Aeschylus, Eumenides (Εὐμενίδες, Furies). Digital edition based on: Aeschylusx, Herbert Weir Smyth ed. New York. London. William Heinemann. G.P. Putnam's Sons (1926). Original SGML digital edition 1988 by The Perseus Project, G. Crane, ed. This derived edition, C. Blackwell, Furman University. 2026. Source texts and code for this page (and others) on GitHub. Licensed CC-BY-NC. urn:cts:greekLit:tlg0085.tlg007:

Table of Contents

Passages 1–197
Passages 198–396
Passages 397–597
Passages 598–730
Passages 731–847
Passages 848–1002
Passages 1003–1047

Aeschylus

Aeschylus (c. 525 – c. 456 BC) was an ancient Greek tragedian from Eleusis, widely regarded as the father of tragedy for elevating the nascent dramatic form through poetic innovation and structural advancements in fifth-century BC Athens. Born into a prominent family as the son of Euphorion, he participated in the Persian Wars, fighting at the Battle of Marathon in 490 BC where his brother Cynegeirus perished, experiences that informed the historical realism in plays like The Persians. Credited by Aristotle with introducing a second actor to the stage—reducing the chorus's dominance and emphasizing conflict between characters—Aeschylus transformed tragedy from choral lyricism to dialogic action, producing over 80 plays of which seven survive intact, including the sole extant trilogy, the Oresteia (458 BCE). His works, performed at the Dionysia festival where he secured 13 first-place victories starting with his debut win in 484 BC, explore themes of justice, divine retribution, and human hubris through grand, mythic narratives drawn from Trojan War cycles and other legends.

Eumenides

The Eumenides (Εὐμενίδες, Furies) is the third play of the Oresteia, "The Epic of Orestes." The Oresteia is a trilogy of tragedies composed by Aeschylus and first performed at the City Dionysia festival in 458 BC, where it secured first prize among competing tetralogies. The work comprises three interconnected plays—Agamemnon, Libation Bearers (also known as Choephori), and The Eumenides—accompanied by a now-lost satyr play titled Proteus, forming a complete tetralogy as per the conventions of the Dionysia. As the sole surviving example of a complete ancient Greek tragic trilogy, it represents a pinnacle of Aeschylus's dramatic innovation, emphasizing interconnected narratives across multiple plays to explore escalating consequences of familial curses and moral dilemmas.

The trilogy centers on the cursed House of Atreus, tracing a generational cycle of retribution originating from ancestral crimes, including Atreus's feast of his brother Thyestes's children.

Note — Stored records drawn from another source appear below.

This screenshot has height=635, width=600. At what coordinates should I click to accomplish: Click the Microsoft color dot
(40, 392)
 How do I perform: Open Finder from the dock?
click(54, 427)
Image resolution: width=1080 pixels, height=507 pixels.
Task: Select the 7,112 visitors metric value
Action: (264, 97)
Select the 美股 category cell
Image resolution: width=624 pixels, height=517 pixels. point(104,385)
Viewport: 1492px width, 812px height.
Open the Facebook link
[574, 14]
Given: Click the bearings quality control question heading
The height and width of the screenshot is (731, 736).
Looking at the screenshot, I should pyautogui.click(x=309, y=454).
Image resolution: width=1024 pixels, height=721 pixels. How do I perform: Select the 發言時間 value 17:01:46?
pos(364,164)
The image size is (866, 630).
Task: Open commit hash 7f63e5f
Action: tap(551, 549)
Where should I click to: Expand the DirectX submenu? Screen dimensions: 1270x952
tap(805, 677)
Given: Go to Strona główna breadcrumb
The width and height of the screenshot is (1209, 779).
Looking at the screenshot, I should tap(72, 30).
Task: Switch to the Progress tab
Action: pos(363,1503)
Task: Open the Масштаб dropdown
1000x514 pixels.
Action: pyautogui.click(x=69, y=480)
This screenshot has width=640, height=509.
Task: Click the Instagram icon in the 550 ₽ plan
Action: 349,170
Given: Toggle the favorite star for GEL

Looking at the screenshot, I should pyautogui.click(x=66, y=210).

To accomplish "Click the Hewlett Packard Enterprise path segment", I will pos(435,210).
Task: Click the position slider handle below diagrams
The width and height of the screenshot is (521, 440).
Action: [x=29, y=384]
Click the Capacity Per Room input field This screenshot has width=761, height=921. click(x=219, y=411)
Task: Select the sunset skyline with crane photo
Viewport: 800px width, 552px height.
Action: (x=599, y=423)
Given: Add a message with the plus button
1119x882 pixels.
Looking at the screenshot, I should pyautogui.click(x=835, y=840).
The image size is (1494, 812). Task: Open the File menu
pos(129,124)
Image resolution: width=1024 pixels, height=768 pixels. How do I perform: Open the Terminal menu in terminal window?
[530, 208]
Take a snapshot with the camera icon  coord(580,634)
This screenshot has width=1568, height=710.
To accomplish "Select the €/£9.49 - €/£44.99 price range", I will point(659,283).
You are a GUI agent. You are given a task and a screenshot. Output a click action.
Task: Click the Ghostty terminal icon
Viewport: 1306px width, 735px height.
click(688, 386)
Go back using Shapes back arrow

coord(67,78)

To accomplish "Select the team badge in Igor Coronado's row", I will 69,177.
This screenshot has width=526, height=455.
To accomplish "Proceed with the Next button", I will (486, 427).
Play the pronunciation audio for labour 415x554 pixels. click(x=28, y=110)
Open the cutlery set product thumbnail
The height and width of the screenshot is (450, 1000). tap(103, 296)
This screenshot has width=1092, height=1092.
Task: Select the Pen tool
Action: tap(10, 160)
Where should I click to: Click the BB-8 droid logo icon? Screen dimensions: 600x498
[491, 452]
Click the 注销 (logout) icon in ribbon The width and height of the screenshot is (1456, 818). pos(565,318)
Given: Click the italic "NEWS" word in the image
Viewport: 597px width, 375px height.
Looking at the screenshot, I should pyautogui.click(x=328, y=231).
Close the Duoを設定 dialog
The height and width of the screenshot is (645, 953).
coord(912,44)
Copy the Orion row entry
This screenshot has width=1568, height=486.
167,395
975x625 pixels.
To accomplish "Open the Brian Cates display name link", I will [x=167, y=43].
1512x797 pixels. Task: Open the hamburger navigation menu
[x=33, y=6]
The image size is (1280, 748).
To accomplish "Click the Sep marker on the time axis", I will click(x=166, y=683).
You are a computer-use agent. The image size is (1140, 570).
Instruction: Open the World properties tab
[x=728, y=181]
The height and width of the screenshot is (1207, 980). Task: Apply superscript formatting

In Agamemnon, the title character returns victorious from the Trojan War but is slain in his bath by his wife Clytemnestra and her lover Aegisthus; Clytemnestra justifies the murder as vengeance for Agamemnon's sacrifice of their daughter Iphigenia to appease the gods for winds to sail to Troy. The Libation Bearers depicts Orestes, Agamemnon's son, returning from exile at Apollo's oracle command to avenge his father; with aid from his sister Electra, Orestes slays Aegisthus and Clytemnestra, only to be haunted by the Erinyes (Furies) for matricide. The cycle culminates in The Eumenides, where Orestes flees to Athens seeking asylum; Athena convenes a trial on the Areopagus hill, acquitting Orestes after Apollo's testimony and establishing jury-based justice over endless blood feuds, while the Erinyes are placated and rebranded as benevolent Eumenides under Athena's civic order.